Salander did not pick up, and that did not make him any calmer. He tried once more and sent a text from the Threema app: <Camilla’s after you. Leave now!> Then he caught sight of a taxi coming down from Hökens gata and noticed the driver give a start when he saw him. At that moment Blomkvist looked dangerously determined. It did not help that he failed to respond to the driver’s attempts to chat. He just sat back in the darkness, his eyes bright with worry.

Stockholm was more or less deserted. The storm had abated but there were still white-crested waves on the water. Blomkvist looked across to the Grand Hôtel on the other side and wondered if he should forget about the meeting with Mr Needham and drive straight out to Salander instead, or at least arrange for a police car to go there. No, he couldn’t do that without warning her. Another leak would be disastrous. He opened the Threema app again and tapped in:

<Shall I get help?>

No answer. Of course there was no answer. He paid the fare and climbed out of the taxi, lost in thought. By the time he was pushing through the revolving doors of the hotel it was 4.20 in the morning — he was forty minutes early. He had never been forty minutes early for anything. But he was burning inside and, before going to the reception desk to hand in his mobiles, he called Berger. He told her to try to get hold of Salander and to keep in touch with the police.

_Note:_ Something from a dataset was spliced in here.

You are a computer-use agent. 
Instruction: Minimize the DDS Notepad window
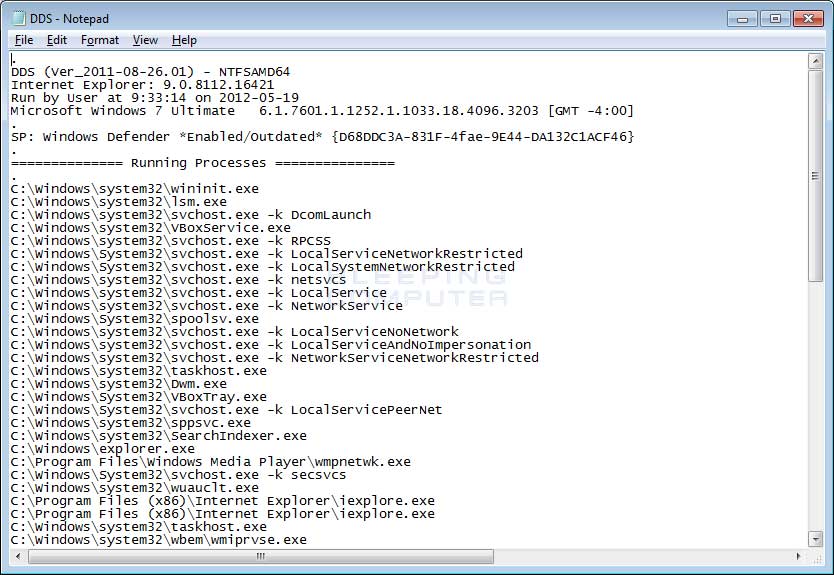click(x=741, y=18)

“If you hear anything, call the Grand Hôtel and ask for Mr Needham’s room.”

“And who’s he?”

“Someone who wants to meet me.”

“At this time?”

Needham was in room 654. The door opened and there stood a man reeking of sweat and rage. There was about as much resemblance to the figure in the fishing photograph as there would be between a hungover dictator and his stylized statue. Needham had a drink in his hand and looked grim, dishevelled and a little bit like a bulldog.